In order to identify two appropriate electrode clusters, prior to the experiment, the topography of the P300 component emerging from the target stimulus presentation was inspected (Figure 1B). Secondly, stimulation electrodes were arranged in a way that the voltage distribution emerging from the used electrode clusters matched the P300 component topography (Figure 1A). As the two topographies are quite similar, it can be inferred that the electric current flow resulting from the electric stimulation is located in the areas being involved in the generation of the P300 component.

In order to validate these assumptions, a finite element model was used to estimate the electric field and the voltage distribution in the brain emerging from the stimulation using these twelve electrodes. Modeling was performed using the ROAST toolbox (Huang et al., 2017) with the above mentioned stimulation parameters, stimulation electrode clusters and a MNI-152 standard head (Grabner et al., 2006). Figure 1C illustrates the estimated voltage distribution on brain surface. Figure 1D shows that the maximum of the electric field can be found in parietal and temporal cortices. The pattern of current flow nicely resembles the pattern of generators that have been identified for generation of the P300 by Bledowski et al. (2004b). The authors employed a source localization approach by means of functional magnetic resonance imaging (fMRI) exploring the neural sources of the P300 component. Three pairs of bilaterally placed regional sources in parietal and temporal cortices were identified (Bledowski et al., 2004b). Thus, it can be inferred that the applied stimulation leads to an electric field in the areas involved in P300 generation. However, since modeling was performed using a MNI standard brain, individual brain anatomy could lead to differences in the location of the electric field. This in turn could individually affect the efficacy of the applied electrode montage.

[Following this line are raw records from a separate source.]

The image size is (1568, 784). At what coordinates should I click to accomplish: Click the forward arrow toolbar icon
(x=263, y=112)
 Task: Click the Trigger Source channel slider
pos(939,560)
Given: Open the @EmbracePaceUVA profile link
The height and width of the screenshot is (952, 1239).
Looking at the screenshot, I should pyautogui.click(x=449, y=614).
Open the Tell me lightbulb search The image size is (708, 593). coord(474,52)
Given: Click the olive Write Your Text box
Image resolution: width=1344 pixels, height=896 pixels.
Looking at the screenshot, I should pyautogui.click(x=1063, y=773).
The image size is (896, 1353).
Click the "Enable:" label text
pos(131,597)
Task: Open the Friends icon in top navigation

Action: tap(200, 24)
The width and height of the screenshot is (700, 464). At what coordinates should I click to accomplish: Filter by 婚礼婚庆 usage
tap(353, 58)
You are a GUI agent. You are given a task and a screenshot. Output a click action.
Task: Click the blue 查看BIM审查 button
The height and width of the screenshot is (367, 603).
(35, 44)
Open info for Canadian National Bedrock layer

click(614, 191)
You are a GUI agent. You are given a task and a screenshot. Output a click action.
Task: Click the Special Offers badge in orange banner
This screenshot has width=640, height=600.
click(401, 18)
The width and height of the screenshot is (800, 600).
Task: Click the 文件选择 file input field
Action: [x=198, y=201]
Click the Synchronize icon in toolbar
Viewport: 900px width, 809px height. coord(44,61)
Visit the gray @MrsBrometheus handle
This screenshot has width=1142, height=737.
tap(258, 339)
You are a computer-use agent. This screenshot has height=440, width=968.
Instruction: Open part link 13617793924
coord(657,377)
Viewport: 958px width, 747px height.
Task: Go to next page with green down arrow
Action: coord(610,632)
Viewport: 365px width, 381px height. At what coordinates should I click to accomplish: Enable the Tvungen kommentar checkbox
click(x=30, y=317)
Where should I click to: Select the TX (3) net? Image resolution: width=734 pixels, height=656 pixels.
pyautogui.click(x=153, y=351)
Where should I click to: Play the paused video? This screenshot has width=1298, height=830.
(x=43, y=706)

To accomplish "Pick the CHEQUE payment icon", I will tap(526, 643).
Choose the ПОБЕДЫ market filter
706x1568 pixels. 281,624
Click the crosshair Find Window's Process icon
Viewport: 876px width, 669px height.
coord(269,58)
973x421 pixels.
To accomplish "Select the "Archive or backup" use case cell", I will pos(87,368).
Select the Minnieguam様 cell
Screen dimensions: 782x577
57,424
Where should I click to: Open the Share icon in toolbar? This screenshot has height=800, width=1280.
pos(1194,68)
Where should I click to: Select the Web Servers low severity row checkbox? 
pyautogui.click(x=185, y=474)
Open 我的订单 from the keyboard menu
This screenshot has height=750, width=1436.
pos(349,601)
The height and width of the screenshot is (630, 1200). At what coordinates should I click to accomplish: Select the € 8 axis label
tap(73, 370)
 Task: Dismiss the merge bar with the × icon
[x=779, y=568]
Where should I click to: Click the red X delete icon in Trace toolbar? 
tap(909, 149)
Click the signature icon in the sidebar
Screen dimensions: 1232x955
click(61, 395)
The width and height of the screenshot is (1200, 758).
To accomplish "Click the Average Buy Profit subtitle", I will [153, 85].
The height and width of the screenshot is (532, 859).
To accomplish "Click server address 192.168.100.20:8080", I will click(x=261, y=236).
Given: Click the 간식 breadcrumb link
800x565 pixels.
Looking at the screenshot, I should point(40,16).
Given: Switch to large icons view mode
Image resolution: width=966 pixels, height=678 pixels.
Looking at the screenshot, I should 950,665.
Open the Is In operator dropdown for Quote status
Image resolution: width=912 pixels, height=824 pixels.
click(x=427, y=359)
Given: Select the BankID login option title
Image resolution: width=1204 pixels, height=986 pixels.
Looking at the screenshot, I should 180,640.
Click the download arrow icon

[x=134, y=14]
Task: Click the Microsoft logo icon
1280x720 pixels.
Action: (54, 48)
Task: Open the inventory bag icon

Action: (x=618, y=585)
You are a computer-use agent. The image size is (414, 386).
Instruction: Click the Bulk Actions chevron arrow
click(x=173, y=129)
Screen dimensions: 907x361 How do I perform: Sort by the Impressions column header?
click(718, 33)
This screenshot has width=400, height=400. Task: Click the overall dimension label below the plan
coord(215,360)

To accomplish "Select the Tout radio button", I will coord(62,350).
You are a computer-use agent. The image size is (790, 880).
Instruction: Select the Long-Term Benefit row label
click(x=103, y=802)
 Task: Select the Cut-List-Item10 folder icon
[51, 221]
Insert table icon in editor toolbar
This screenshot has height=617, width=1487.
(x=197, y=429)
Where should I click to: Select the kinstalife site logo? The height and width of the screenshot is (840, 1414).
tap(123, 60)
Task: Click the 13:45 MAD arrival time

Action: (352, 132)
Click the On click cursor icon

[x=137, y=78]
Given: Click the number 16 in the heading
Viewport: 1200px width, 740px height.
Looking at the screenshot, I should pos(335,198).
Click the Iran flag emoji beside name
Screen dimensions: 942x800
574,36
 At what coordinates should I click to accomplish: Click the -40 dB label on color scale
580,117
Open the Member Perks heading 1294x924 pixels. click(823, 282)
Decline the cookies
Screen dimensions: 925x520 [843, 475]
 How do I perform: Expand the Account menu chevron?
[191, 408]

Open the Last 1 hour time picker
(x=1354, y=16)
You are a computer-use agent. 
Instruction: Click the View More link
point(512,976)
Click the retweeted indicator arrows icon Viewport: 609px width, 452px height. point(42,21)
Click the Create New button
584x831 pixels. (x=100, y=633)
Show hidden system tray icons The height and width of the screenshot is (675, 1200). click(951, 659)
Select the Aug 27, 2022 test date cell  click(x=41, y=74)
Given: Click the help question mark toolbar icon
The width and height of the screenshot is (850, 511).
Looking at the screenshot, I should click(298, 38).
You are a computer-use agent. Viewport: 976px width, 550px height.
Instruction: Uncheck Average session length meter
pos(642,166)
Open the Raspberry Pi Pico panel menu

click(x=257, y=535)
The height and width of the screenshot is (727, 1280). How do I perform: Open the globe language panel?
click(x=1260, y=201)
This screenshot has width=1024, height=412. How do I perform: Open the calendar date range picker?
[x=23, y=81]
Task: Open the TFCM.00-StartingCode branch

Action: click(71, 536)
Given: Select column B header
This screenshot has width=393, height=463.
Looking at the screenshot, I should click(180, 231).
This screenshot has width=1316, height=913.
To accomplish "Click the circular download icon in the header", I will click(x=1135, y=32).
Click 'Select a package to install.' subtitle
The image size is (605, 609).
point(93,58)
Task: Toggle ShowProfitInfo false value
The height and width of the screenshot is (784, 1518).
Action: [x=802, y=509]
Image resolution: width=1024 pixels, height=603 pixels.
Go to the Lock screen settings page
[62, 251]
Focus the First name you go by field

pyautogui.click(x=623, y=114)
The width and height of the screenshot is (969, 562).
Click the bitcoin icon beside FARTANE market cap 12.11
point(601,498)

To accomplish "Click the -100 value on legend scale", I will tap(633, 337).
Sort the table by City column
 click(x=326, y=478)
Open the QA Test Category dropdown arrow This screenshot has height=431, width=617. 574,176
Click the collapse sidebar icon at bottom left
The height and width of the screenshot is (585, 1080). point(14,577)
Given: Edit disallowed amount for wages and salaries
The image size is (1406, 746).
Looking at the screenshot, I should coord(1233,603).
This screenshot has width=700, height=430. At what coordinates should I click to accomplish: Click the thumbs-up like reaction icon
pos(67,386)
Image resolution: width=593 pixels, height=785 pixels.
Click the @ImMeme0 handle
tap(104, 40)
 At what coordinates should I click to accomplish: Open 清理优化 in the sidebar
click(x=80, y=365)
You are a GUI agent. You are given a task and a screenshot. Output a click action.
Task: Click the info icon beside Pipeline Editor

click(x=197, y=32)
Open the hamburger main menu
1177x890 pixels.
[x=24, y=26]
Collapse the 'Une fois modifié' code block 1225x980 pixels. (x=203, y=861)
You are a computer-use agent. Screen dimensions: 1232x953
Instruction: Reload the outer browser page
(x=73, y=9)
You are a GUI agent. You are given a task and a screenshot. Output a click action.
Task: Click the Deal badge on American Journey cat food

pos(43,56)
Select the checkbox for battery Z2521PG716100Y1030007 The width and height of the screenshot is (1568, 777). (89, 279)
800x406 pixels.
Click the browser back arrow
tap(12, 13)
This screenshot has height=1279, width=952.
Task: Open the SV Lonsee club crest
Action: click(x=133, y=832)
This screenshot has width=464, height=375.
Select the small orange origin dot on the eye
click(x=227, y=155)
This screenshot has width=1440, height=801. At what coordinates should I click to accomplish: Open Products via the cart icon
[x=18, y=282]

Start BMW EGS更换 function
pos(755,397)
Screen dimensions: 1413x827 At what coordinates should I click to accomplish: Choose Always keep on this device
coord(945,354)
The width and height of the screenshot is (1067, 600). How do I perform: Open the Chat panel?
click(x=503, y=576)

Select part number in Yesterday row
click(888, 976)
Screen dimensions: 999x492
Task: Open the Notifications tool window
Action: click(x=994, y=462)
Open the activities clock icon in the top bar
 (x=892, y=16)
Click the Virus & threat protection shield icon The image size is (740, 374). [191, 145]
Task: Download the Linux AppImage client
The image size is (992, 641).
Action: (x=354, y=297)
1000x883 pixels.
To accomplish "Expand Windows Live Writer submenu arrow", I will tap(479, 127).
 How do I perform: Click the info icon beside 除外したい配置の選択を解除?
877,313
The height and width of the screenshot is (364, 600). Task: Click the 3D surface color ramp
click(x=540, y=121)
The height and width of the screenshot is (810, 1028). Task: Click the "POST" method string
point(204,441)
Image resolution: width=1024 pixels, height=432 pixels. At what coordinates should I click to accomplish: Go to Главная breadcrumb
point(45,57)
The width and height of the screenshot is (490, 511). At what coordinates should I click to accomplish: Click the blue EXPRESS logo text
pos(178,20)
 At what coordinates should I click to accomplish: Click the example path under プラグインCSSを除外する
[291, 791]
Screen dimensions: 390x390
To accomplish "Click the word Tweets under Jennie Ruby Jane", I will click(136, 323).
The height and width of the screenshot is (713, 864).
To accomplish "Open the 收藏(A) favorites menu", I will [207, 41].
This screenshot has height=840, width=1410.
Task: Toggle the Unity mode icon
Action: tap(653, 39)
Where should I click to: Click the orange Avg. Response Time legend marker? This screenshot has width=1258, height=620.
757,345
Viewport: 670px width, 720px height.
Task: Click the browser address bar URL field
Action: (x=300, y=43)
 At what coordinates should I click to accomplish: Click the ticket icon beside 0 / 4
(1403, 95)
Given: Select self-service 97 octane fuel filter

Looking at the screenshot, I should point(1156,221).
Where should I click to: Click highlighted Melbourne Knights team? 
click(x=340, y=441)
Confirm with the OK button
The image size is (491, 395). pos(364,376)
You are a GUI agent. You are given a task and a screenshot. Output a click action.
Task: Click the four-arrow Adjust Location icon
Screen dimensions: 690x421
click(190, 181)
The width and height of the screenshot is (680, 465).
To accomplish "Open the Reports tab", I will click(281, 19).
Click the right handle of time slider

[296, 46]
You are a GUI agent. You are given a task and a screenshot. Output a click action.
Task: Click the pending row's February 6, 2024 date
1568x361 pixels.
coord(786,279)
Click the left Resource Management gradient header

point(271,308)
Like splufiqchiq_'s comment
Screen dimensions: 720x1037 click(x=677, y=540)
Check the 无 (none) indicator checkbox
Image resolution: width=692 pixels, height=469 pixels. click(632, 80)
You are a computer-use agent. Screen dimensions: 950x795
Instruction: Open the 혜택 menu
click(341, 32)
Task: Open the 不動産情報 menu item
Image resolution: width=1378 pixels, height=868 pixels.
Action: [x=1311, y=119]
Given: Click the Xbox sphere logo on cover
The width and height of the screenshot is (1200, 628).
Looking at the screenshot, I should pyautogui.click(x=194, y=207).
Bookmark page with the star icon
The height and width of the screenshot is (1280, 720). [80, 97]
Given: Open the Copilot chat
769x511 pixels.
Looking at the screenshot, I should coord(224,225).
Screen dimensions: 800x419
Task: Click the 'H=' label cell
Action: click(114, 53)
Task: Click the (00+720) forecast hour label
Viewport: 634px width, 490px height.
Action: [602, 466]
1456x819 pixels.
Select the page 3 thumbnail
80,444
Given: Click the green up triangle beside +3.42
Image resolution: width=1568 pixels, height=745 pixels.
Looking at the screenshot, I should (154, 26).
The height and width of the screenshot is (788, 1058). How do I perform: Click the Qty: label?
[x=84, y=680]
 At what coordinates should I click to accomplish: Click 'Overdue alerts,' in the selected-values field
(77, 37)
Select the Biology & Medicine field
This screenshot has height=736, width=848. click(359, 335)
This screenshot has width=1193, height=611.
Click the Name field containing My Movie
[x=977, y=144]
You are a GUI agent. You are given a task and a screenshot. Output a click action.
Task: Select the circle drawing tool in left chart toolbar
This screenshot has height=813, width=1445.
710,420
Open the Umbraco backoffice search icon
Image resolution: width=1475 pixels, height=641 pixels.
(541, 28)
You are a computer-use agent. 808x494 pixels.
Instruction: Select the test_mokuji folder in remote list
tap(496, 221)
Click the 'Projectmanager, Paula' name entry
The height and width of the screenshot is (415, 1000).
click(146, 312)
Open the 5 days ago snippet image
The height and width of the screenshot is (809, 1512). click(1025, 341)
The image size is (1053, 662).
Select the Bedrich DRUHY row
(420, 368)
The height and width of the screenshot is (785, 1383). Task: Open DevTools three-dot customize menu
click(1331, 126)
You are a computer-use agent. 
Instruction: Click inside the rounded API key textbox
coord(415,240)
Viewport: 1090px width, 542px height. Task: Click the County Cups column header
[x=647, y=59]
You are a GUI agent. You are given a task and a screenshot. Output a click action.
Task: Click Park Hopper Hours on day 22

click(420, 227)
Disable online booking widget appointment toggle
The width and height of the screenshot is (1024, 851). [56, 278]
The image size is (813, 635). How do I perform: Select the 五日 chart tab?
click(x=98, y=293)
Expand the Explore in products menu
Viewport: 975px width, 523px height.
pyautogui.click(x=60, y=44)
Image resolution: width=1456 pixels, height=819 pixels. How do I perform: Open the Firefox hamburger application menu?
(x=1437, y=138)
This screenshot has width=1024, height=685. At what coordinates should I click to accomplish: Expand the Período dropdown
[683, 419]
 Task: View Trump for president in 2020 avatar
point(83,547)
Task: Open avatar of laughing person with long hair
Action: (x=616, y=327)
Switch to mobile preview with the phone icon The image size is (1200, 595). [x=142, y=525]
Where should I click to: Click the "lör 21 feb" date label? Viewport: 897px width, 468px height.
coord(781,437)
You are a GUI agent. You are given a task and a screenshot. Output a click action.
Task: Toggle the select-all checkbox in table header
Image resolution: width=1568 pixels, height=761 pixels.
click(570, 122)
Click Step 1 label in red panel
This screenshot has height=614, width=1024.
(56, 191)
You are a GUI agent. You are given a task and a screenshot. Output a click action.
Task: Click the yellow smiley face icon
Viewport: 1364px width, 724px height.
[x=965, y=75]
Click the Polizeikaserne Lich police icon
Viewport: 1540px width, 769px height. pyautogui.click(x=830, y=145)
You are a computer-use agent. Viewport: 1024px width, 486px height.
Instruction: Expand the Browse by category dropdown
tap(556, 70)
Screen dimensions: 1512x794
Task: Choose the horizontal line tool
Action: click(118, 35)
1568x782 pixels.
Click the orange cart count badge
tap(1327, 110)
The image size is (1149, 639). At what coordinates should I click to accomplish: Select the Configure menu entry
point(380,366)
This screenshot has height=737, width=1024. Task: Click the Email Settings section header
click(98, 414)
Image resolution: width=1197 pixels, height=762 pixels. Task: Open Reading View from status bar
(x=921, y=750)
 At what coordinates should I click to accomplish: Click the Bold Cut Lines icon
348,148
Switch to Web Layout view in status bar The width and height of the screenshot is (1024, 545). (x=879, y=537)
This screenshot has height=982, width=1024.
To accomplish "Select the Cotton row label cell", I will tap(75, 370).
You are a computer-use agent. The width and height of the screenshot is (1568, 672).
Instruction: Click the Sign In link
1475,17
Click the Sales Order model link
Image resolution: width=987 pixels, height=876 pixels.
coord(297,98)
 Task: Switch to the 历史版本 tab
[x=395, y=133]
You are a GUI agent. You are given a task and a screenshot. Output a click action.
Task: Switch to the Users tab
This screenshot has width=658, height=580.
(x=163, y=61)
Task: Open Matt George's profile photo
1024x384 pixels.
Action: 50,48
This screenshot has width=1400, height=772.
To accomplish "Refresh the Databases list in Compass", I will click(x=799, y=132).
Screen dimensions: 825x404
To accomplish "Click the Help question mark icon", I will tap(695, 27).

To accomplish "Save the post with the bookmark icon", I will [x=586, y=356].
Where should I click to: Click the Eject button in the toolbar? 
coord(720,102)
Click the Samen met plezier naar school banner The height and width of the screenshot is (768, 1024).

As the electrode of the two clusters were used for stimulation in block 2, EEG was only recorded from the remaining electrodes during stimulation. Stimulation electrodes were connected to the stimulator before block 2 and reconnected to the EEG amplifier after block 2.

Procedure

The experiment consisted of three consecutive blocks separated by breaks of about five minutes. Participants performed a visual oddball task in all three blocks. TACS or sham stimulation was administered only in the second block. EEG was recorded throughout the experiment. The task was controlled using Presentation (Version 18.01, Neurobehavioral Systems Inc., Albany, CA, United States).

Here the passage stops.